Unidentified Audience Member
Two questions. The first one is for Rob Pitfield. If we look at the sequential trends, other income was up 63 million driven by gains. It looks like the increase on noninterest expenses is a little more sustainable and that it's business growth and the acquisition of Banco de Comercio. Can you talk about the sustainability of your net income, especially considering higher tax rates in Mexico next year?
Rob Pitfield - EVP International Banking
With respect to the tax rates in Mexico, that impact may not be as significant in 2006 as we had thought. As far as sustainability of income, speaking first to Mexico, we continue to outperform the industry with respect to our loans, in car loans and in credit cards and in mortgages specifically. We think that that trend can continue. As I talked before, the whole sales and service concept that we had in Canada, we have put several key individuals from our domestic operations into Mexico. I think you're seeing the results of that right now.
In the Caribbean, despite very strong margins in Jamaica and the DR last year, despite Baninter fees we have still been able to perform very well this year. We have gotten very good loan growth for a franchise that from a Caribbean perspective is pretty mature.
We will also continue to build out our Central American franchise. We have done an acquisition with Banco de Comercio. But we expect to be able to fill in that region. Ultimately that region we believe will look like the Caribbean for us. So generally speaking, it is a very strong TNC (ph) franchise that we think that we can continue to build out.
Unidentified Audience Member
Were there unusual expenses in the quarter?
Rob Pitfield - EVP International Banking
You had unusual expenses with respect to Comercio.

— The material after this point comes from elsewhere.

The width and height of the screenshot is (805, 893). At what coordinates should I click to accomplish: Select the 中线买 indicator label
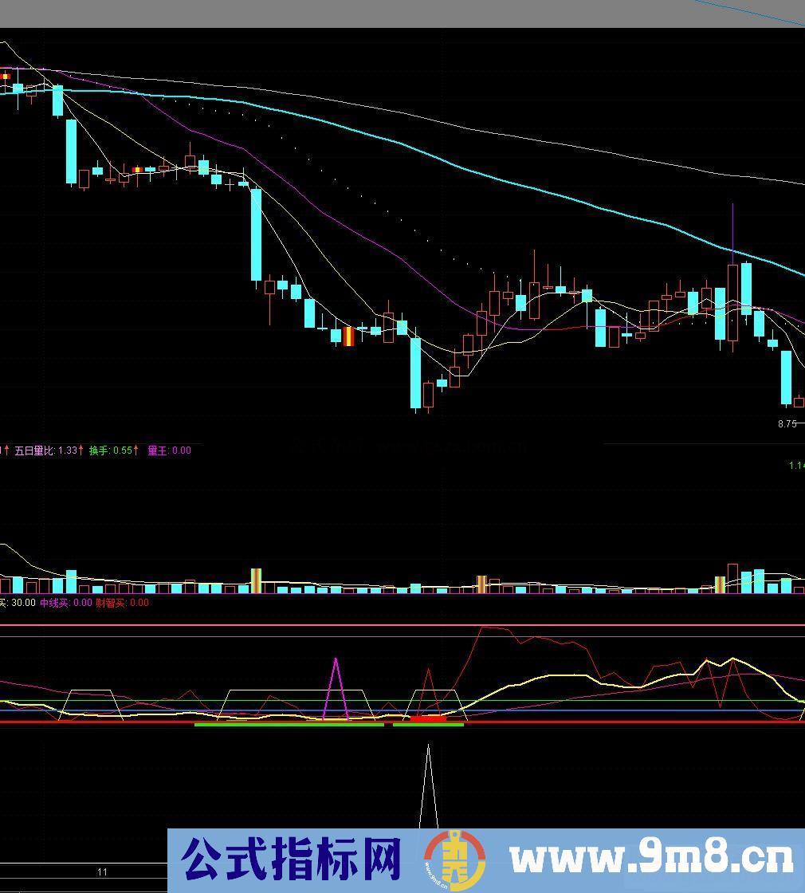point(54,603)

You've got the DR, where we're still trying to cut back our expenses to the size that we need, while at the same time giving us the engine to grow. So the DR looks a little bit like Mexico did two, three years ago, where it's a bit oversized, it's a bit expensive; but we think that we can grow into it. So generally speaking, we think that it will be okay.
Luc Vanneste - CFO
I would just like to elaborate for a moment, John, the Inverlat tax situation. We believe that we will have tax loss carryforwards to utilize until the end of Q3 2006 as a result of a successful tax court case where we challenged the deductibility of certain expenses. So that is what we expect now.
Unidentified Audience Member
The other question I had was on personal loan balances. They were down a bit sequentially. Can you explain why that was the case?
Sabi Marwah - Vice Chairman and CAO
Where, in International or in all banks?
Unidentified Audience Member
The quality of the math (ph) on the balance sheet.
Sabi Marwah - Vice Chairman and CAO
I think at the all-bank level it's because of deconsolidation of SBV (ph). So for whether (ph) deconsolidation it just fell off in the quarter, so. Underlying loans are up substantially; the deconsolidation drops (ph) around a billion and a half.
Luc Vanneste - CFO
1.5 billion plus 1 billion going the other way.
Unidentified Audience Member
Just a follow-up. So the tax rate should be comparable in Mexico next year as it was this the year; and then in '07 we should be seeing something more like 25% for the consolidated international division, 20, 25? Do you just managed to defer it. Okay.
Just sticking with the domestic bank it seems like every Q4 there seems to be a true up of expenses, and we see a big, big jump in noninterest expenses in the domestic bank. Is there any reason to believe that we shouldn't see that bounce up again next quarter?
Rick Waugh - President and CEO
I don't think there's been that big a jump to Q4, Steve. I certainly don't expect any big jump this year in the Q4 expenses. What happens at times is, when we have a fairly profitable Q4, when we look at the whole year, it tends to be that the variable comp might come in at the higher end of expectations. Because the results are there. So that often leads to sort of a true up of the accrual for the variable comp in Q4. That is the main variable that bolsters Q4. Other than that, the Q4 should not be significantly different from Q3.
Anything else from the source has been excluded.